TASK INPUTS →
....................
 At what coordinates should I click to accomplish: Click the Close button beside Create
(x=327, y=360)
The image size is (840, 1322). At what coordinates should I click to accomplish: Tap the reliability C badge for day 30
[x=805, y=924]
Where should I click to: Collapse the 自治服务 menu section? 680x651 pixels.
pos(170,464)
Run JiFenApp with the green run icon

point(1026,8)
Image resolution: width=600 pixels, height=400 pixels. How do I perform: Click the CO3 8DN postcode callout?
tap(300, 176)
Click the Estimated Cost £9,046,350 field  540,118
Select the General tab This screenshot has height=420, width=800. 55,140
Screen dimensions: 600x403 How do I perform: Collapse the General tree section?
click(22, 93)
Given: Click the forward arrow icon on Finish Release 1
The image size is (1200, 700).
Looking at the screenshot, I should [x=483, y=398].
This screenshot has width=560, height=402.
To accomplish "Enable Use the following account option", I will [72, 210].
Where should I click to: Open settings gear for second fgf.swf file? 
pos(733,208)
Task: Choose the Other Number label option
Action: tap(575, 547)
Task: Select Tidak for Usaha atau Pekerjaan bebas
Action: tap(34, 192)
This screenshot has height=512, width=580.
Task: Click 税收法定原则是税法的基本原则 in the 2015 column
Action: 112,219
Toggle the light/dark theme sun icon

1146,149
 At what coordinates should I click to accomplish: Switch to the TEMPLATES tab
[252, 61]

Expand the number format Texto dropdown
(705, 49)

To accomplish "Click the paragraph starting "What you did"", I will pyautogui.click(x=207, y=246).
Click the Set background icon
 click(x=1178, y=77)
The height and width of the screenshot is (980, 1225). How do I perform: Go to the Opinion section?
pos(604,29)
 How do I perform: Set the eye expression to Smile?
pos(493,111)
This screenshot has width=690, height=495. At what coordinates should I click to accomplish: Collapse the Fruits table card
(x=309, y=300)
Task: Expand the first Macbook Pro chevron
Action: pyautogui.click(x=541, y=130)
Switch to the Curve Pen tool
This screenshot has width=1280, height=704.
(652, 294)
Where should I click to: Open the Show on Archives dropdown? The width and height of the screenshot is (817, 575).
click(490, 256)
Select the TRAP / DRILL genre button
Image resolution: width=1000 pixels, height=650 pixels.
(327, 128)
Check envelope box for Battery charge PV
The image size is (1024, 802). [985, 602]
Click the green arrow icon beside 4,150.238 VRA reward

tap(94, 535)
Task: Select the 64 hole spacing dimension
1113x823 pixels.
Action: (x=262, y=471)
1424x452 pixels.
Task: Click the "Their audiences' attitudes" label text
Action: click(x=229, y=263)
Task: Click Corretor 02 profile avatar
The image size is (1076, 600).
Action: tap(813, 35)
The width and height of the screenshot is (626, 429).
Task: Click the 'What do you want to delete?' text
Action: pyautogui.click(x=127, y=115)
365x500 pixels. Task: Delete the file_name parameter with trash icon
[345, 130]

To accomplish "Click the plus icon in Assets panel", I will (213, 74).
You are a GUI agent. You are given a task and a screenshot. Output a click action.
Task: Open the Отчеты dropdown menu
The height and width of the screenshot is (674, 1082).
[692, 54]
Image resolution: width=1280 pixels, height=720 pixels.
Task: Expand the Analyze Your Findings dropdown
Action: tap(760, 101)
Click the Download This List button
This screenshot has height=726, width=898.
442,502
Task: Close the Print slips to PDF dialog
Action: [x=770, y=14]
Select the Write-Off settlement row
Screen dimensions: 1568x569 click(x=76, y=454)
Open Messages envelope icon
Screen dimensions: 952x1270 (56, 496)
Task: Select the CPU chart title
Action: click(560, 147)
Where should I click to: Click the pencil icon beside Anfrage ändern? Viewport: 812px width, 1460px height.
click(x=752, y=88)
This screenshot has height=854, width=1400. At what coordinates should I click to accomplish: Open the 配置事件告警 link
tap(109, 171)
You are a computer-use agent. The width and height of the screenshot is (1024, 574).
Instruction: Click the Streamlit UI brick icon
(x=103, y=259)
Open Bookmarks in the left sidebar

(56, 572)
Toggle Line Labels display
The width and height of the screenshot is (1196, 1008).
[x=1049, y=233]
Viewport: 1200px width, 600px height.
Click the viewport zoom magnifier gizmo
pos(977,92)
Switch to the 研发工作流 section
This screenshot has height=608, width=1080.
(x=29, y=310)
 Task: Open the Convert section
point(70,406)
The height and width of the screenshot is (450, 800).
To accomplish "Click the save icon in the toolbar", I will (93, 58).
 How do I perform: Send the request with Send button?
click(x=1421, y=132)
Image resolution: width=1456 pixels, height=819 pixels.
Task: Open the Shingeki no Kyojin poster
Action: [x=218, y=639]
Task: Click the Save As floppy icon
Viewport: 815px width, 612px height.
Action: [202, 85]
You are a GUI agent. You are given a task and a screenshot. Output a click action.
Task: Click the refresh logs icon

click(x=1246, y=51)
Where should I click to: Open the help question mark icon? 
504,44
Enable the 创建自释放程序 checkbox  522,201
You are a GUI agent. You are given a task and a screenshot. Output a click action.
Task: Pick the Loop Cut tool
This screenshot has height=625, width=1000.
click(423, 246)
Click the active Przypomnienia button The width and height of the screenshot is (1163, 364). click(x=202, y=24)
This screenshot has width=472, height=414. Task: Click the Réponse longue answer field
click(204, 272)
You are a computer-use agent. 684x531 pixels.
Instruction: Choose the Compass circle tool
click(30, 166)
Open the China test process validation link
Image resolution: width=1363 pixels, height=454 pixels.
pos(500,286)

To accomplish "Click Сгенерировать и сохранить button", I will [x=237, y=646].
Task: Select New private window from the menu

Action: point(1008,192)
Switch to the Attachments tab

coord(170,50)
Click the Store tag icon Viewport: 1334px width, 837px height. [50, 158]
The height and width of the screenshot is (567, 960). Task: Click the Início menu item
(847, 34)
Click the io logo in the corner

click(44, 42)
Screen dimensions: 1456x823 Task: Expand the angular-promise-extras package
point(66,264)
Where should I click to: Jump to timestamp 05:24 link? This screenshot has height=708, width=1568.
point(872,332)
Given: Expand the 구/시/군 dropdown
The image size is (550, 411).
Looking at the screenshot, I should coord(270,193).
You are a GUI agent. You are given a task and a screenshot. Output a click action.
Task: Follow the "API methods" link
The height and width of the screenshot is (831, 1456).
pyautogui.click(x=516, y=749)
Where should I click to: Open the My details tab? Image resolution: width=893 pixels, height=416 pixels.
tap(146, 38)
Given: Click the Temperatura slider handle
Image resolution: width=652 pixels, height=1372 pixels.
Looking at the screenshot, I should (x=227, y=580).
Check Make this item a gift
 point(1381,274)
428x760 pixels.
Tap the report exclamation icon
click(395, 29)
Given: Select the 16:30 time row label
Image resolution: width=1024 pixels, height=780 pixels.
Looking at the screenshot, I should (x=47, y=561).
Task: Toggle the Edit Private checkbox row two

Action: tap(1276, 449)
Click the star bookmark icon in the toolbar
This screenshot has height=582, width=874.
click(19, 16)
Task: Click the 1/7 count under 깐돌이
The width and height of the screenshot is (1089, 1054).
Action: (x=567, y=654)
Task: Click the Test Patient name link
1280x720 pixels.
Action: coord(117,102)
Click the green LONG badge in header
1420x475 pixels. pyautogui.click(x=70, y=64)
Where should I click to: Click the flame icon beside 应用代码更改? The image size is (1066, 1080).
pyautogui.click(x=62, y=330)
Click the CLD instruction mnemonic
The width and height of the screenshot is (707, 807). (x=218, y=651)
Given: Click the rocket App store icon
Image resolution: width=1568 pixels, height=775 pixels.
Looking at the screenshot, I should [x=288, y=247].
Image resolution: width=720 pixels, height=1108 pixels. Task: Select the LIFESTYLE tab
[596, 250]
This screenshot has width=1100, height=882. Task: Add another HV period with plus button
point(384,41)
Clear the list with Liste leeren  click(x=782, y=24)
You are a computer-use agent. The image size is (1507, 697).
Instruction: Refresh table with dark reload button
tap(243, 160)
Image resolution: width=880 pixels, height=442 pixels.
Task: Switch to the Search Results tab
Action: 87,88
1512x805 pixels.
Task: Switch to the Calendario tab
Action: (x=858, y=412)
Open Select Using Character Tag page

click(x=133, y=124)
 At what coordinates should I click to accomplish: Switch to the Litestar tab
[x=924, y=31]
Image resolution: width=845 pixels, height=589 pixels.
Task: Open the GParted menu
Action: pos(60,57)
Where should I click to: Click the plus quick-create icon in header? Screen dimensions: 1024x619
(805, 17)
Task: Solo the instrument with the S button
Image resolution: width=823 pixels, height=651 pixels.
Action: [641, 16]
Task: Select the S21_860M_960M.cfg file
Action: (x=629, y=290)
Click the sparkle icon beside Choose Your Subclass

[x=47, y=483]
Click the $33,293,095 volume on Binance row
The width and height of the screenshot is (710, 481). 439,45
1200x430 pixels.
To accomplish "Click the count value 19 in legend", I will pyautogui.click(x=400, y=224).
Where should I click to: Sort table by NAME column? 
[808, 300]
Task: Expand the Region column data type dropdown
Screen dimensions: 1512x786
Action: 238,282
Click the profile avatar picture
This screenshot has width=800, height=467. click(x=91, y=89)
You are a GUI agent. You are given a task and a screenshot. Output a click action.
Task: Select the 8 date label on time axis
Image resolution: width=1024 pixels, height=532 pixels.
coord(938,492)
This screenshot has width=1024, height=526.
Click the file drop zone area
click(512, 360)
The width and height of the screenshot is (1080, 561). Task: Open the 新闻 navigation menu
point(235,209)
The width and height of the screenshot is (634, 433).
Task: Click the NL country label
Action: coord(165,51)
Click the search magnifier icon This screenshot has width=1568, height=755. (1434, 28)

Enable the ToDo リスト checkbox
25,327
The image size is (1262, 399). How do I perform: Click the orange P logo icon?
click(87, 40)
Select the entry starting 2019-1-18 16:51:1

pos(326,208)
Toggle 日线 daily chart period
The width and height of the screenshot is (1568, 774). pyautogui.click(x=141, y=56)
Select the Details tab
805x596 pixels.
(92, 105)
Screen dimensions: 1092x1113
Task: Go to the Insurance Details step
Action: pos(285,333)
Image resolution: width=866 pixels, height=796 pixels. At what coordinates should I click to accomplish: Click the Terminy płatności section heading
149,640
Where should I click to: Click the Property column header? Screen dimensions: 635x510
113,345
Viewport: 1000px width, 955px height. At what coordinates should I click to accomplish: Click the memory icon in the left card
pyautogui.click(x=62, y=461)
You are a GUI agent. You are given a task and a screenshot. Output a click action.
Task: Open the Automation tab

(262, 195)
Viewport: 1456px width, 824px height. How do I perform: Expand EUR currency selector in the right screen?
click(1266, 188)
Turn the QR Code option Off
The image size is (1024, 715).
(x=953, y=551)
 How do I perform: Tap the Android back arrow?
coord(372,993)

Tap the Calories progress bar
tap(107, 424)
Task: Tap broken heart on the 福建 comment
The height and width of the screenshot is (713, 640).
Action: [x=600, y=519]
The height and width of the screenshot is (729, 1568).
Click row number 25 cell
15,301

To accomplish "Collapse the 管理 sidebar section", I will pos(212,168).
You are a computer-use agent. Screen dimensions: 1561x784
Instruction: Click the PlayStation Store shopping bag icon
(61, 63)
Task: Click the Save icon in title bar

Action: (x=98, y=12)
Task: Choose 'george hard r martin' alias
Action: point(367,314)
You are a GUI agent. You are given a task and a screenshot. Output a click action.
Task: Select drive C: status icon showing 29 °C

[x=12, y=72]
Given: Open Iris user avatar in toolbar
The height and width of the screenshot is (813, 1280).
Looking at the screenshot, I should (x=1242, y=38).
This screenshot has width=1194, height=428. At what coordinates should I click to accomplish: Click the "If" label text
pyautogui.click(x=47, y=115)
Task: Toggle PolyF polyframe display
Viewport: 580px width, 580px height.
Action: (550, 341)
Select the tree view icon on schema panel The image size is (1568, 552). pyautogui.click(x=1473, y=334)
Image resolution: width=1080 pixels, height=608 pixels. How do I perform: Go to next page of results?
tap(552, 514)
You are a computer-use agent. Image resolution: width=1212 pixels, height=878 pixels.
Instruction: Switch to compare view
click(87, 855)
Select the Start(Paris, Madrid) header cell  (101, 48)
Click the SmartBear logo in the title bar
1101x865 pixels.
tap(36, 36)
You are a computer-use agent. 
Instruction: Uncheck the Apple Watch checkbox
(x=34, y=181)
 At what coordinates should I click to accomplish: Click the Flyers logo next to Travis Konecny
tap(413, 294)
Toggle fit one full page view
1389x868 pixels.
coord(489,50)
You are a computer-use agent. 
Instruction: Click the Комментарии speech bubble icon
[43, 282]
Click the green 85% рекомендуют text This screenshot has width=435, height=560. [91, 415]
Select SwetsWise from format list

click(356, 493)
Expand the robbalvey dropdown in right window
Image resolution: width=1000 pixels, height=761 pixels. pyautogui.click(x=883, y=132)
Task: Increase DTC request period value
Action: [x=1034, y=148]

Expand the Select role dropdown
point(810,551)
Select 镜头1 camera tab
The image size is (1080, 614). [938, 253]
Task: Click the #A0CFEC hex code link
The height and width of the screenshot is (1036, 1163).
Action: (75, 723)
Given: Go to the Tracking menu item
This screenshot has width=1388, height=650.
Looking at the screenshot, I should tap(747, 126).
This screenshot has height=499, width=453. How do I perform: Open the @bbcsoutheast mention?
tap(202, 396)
....................
Everything from the line holding "Expand the robbalvey dropdown in right window" through the final line of the material must be given again exactly, and nothing outside that stretch.

RESPONSE →
Expand the robbalvey dropdown in right window
Image resolution: width=1000 pixels, height=761 pixels. pyautogui.click(x=883, y=132)
Task: Increase DTC request period value
Action: [x=1034, y=148]

Expand the Select role dropdown
point(810,551)
Select 镜头1 camera tab
The image size is (1080, 614). [938, 253]
Task: Click the #A0CFEC hex code link
The height and width of the screenshot is (1036, 1163).
Action: (75, 723)
Given: Go to the Tracking menu item
This screenshot has width=1388, height=650.
Looking at the screenshot, I should tap(747, 126).
This screenshot has height=499, width=453. How do I perform: Open the @bbcsoutheast mention?
tap(202, 396)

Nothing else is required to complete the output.